TEXTO DE ORIGEM:

Warner
Channel: de segunda a sexta, às 12:30, 19h30
e 03h; sábados e domingos às 13h30 e 03h
Como todo objeto cultural que alcança
a aceitação pública e o sucesso
que alcançou, a série Friends é
completamente passível de um estudo sociológico
que revelará coisas sobre a série e sobre
a sociedade contemporânea. Seis pessoas brancas,
três homens e três mulheres, todos eles
heterossexuais, nenhuma grande questão social
e política levantada pela vida cotidiana deles,
uma bandeirinha americana plantada na parede logo após
os ataques de setembro 2001, nenhuma droga, nenhuma
promiscuidade. Tudo isso, a princípio, pode causar
muitas fúrias: "típico conservadorismo
americano", "a América asseptizada
que todas as pessoas de classe média gostariam
que existisse", jogos de identificação
sublimada com o espectador (os infinitos testes "qual
friend é você?") e com um universo,
o da vida partilhada entre o recanto Central Perk e
os apartamentos vizinhos num mesmo andar. Mainstream
dos mainstreams, o conceito e a popularidade
de Friends fazem da série um compêndio
do que é a pura ideologia americana nos anos
90, assim como de certa forma os filmes com Katherine
Hepburn e Spencer Tracy representavam o mainstream
das então novas relações entre
casal nos anos 50. Friends, de fato, é
tudo isso que se fala da série; tudo isso, no
entanto, não consegue dar conta do que é
a série como fenômeno e, ao menos naquilo
que nos interessa aqui, como fenômeno de interesse
estético.
O mínimo que se pode falar sobre Friends
é que trata-se de um mainstream que como
poucos abriu janelas para seus delírios fantasmáticos,
para um universo heterogêneo (o outro) que volta
e meia irrompia na trama: Ross e Joey descobrindo que
é aconchegante dormir juntos, Chandler às
voltas com seu pai que fez operação de
mudança de sexo, Phoebe e seu passado de trombadinha,
sem-teto e junkie... Monica Geller, a chef
de cozinha control freak; Ross Geller, o acadêmico
nerd desajeitado; Rachel Green, a patricinha
consumista; Chandler Bing, o burocrata engraçadinho;
Joey Tribbiani, o ator mulherengo e estúpido;
e Phoebe Buffay, a doidivanas new age. Juntos,
os seis amigos passaram por dez anos de camaradagem
"panelinha" a forma como cada novo(a)

DESAFIOS:
A. Segundo o texto sobre a série Friends, qual é a profissão de Monica Geller?
B. Por favor, escreva a continuação do texto sobre a série Friends a partir do último trecho apresentado.

DADOS FORNECIDOS:
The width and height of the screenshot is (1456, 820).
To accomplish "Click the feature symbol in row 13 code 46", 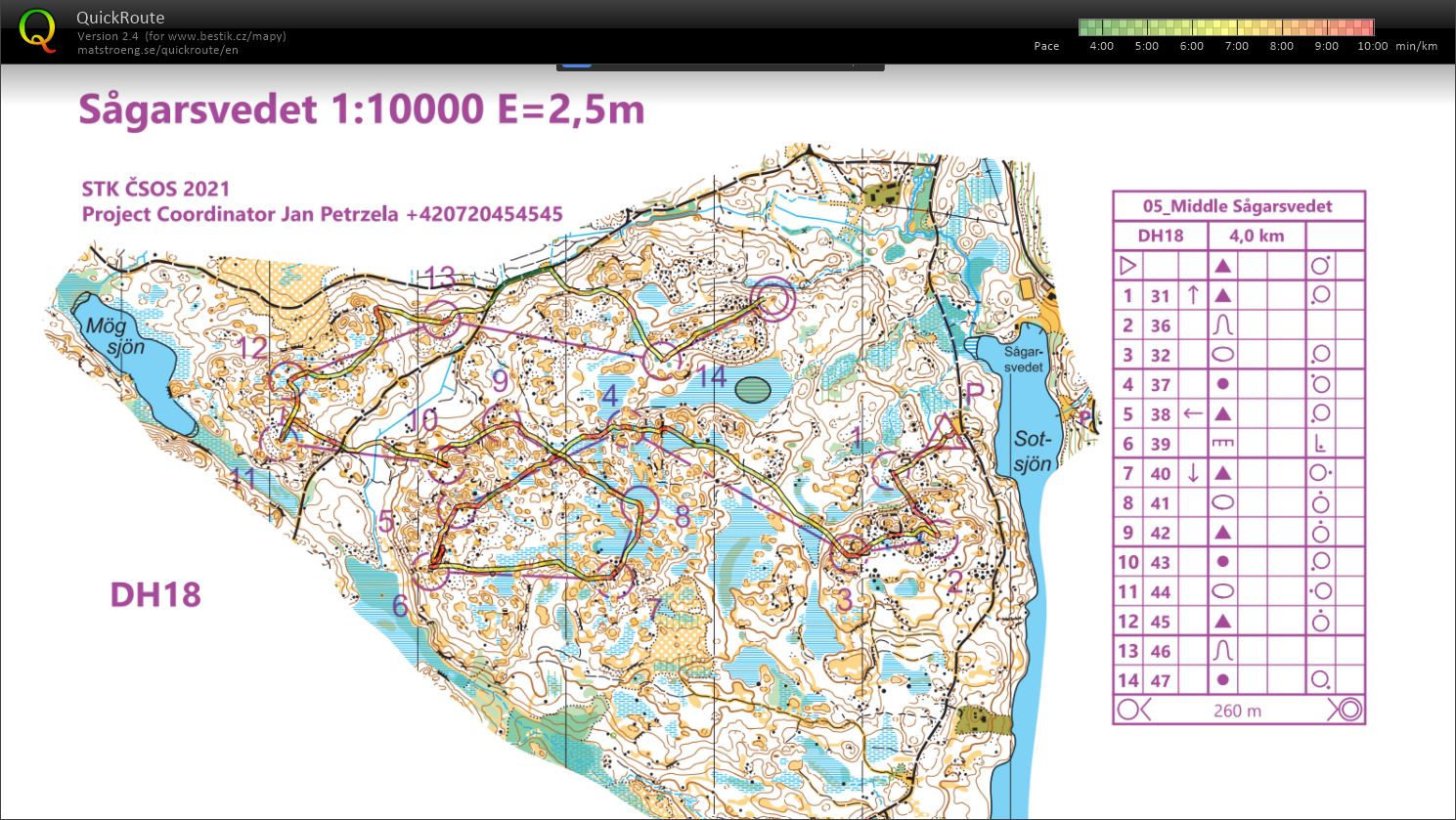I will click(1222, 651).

---

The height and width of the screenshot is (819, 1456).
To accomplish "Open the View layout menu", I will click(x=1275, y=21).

LISTA DE RESPOSTAS:
A. Chef de cozinha.

B.
namorado(a) de alguém do grupo é analisado
pelos outros cinco sendo adoráveis em
seus maiores defeitos, se fechando para o resto do mundo,
num ambiente de perfeita harmonia interna mesmo
que sujeita a desempregos, términos de relacionamento,
péssimos momentos familiares. Uma buddy série
que funciona em seu índice reiterativo e tautológico
o conforto em saber que tudo estará sempre
lá, que "I'll be there for you", como
diz a detestável música de abertura ,
mas que a todo momento parece querer abrir-se para um
outro e reconhecer sua natureza de instância separada
(na acepção filosófica do termo).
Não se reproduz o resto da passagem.